Ci sono alcuni libri particolari, che un po’ per bravura dell’autore, un po’ per la loro storia e un po’ per la propria predisposizione personale, sembrano rimanerti stampati dentro mentre vai avanti a leggerli, mentre inizi a capire che l’inizialmente ingarbugliata matassa dei tanti personaggi, va a comporre un mosaico vivido che genera delle reazioni, in te, dei sentimenti anche contrastanti.
“L’ombra dello scorpione” è stato per me uno di quei libri: personaggi che si caratterizzano prima con i tratti incerti del carboncino, poi con i colori più precisi e marcati dei pastelli e infine con i ritocchi a punta fine dei loro dettagli, della loro anima indipendente. Questo sicuramente il grande merito di King, assieme all’idea che fa da sfondo alle vite dei suoi protagonisti: lo scenario post-apocalittico di Captain Trips, la superinfluenza che ridurrà il genere umano (e non) ai minimi termini.

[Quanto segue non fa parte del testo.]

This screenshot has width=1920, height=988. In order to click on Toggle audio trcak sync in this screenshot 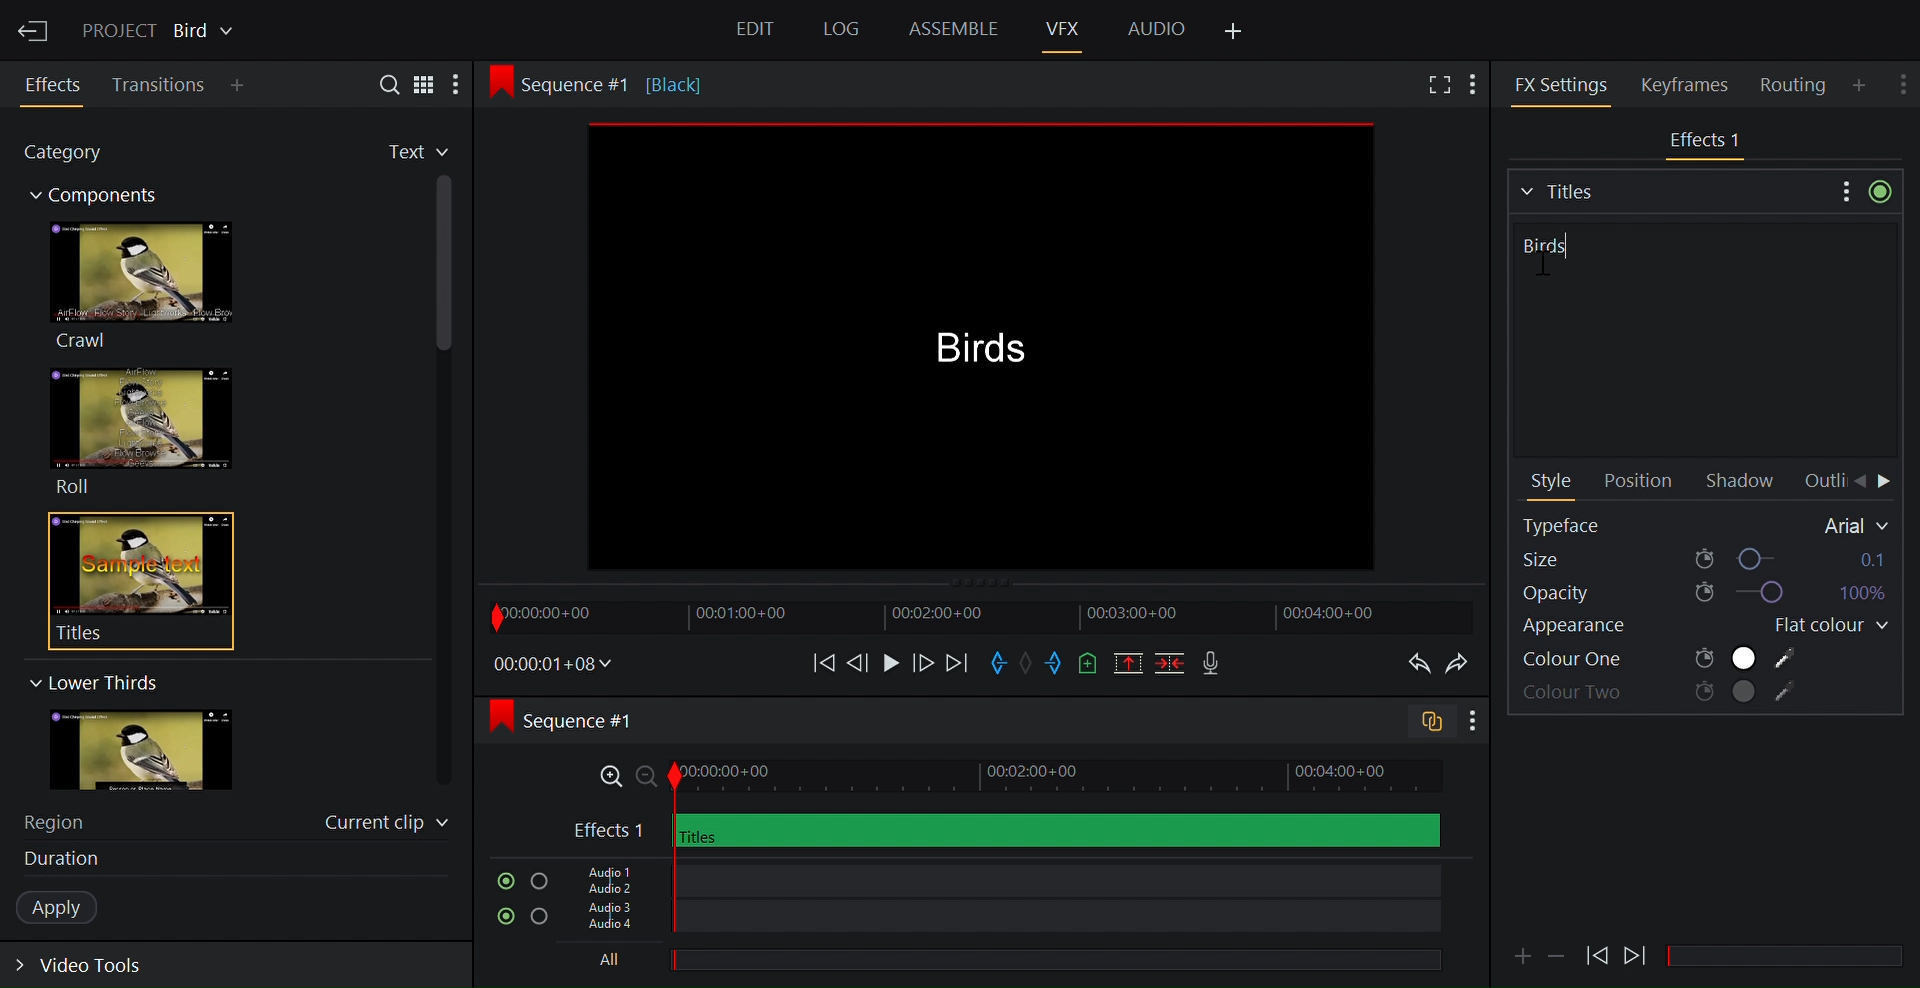, I will do `click(1423, 724)`.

Dove “minimi termini” non è solo un’espressione puramente numerica ma anche e sopratutto morale, sociale e, come la giudica il personaggio di Glen, sociologica. Un enorme “reset” globale delle esistenze per ripartire dalle reazioni immediate, istintive, diverse, della gente. Sullo sfondo due figure antagoniste, quasi speculari nel loro cercare di indirizzare i destini dei sopravvissuti.
E alla fine ti rimangono tutti dentro i personaggi, come un’enorme riunione di famiglia che all’ultima pagina ti spiace sia finita e si debba perdere dopo così tanta strada fatta assieme. Davvero un bel racconto!